Scientific classification
- Kingdom: Animalia
- Phylum: Chordata
- Class: Mammalia
- Order: Rodentia
- Family: Muridae
- Genus: Golunda
- Species: G. ellioti
- Binomial name: Golunda ellioti Gray, 1837

= Indian bush rat =

- Authority: Gray, 1837
- Conservation status: LC

Species of rodent

The Indian bush rat (Golunda ellioti) is a rodent species in the family Muridae.
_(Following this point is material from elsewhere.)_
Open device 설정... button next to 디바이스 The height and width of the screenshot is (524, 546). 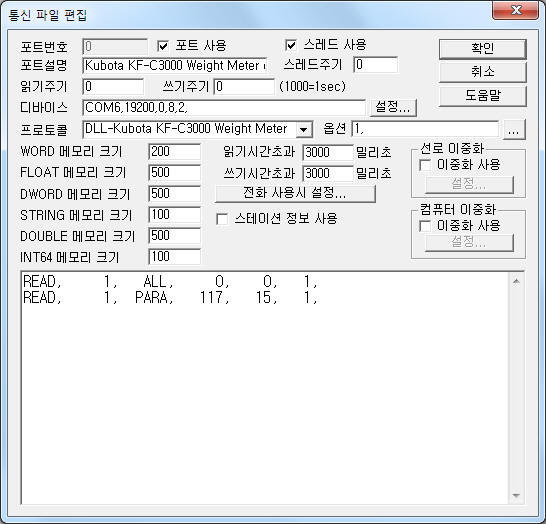pos(393,107)
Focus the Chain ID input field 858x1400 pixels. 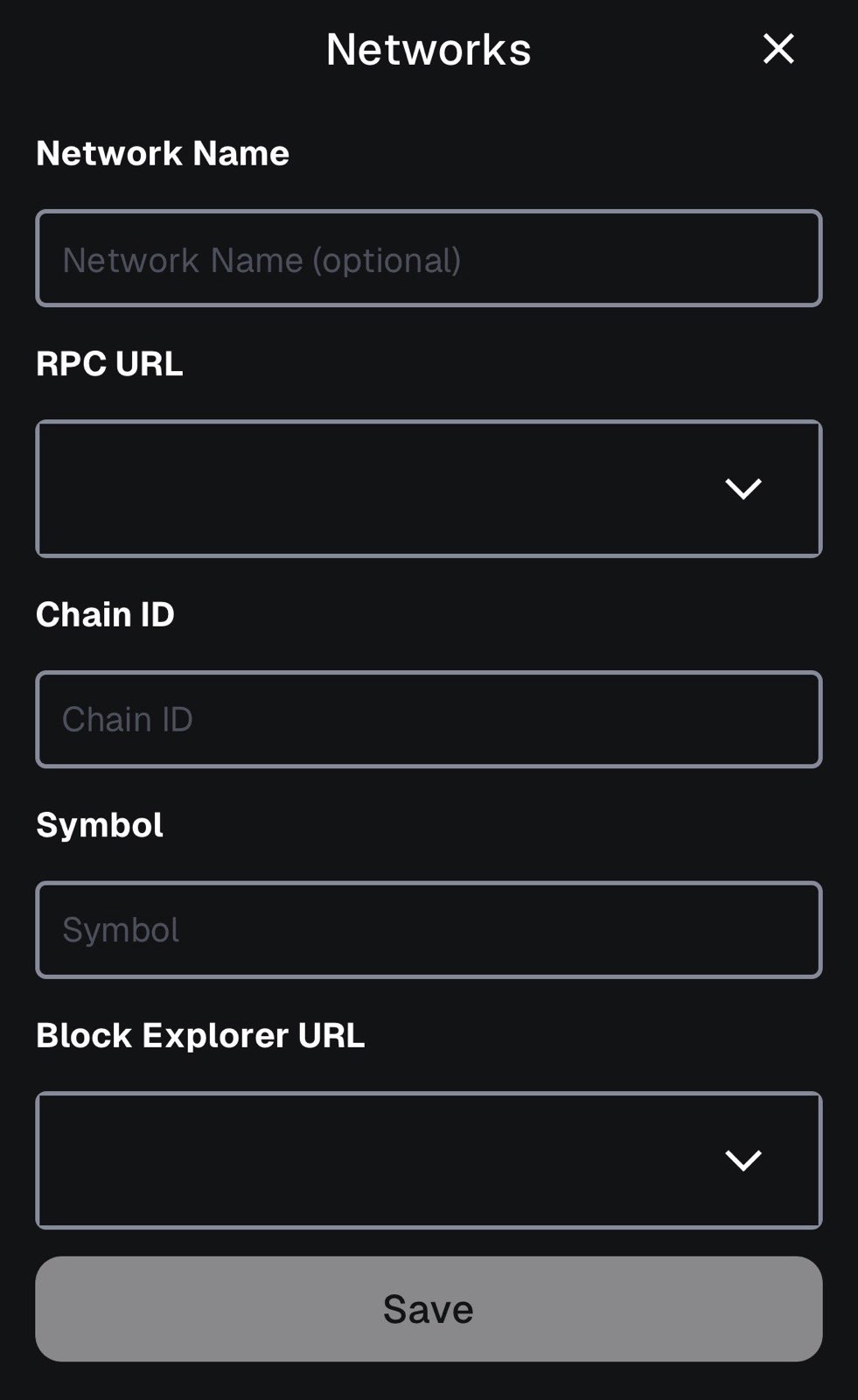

It is the only extant member of the genus Golunda, and is the only extant member of the tribe Arvicanthini found outside of Africa.

The species is widely distributed in the Indian subcontinent west to Kohat and east to Guwahati. It also occurs in Sri Lanka. In addition, an isolated population exists in southeastern Iran. As many as 11 subspecies are recognized.

The genus name is derived from the Kannada name of Gulandi while the specific name is after Sir Walter Elliot. The nominate form is from southern India. Other forms include limitaris (northwestern limits), paupera (Punjab), watsoni (Sind), gujerati (Gujarat), bombax (Bombay), coraginis (Coorg), coffaeus (Sri Lanka), newera (Sri Lanka), myiothrix (Nepal) and coenosa (Bhutan Duars, Hasimara).

==Description==
Head and body length is 12–14 cm. Tail is 9–11. Yellowish brown upperparts are speckled with black and reddish yellow. Ventral surface grayish with a yellowish speckle. Orange-yellow incisor teeth. Tail, dark above and yellowish below. Body fur spiny. Rounded head with a blunt nose, with small eyes mark. Relatively short bill.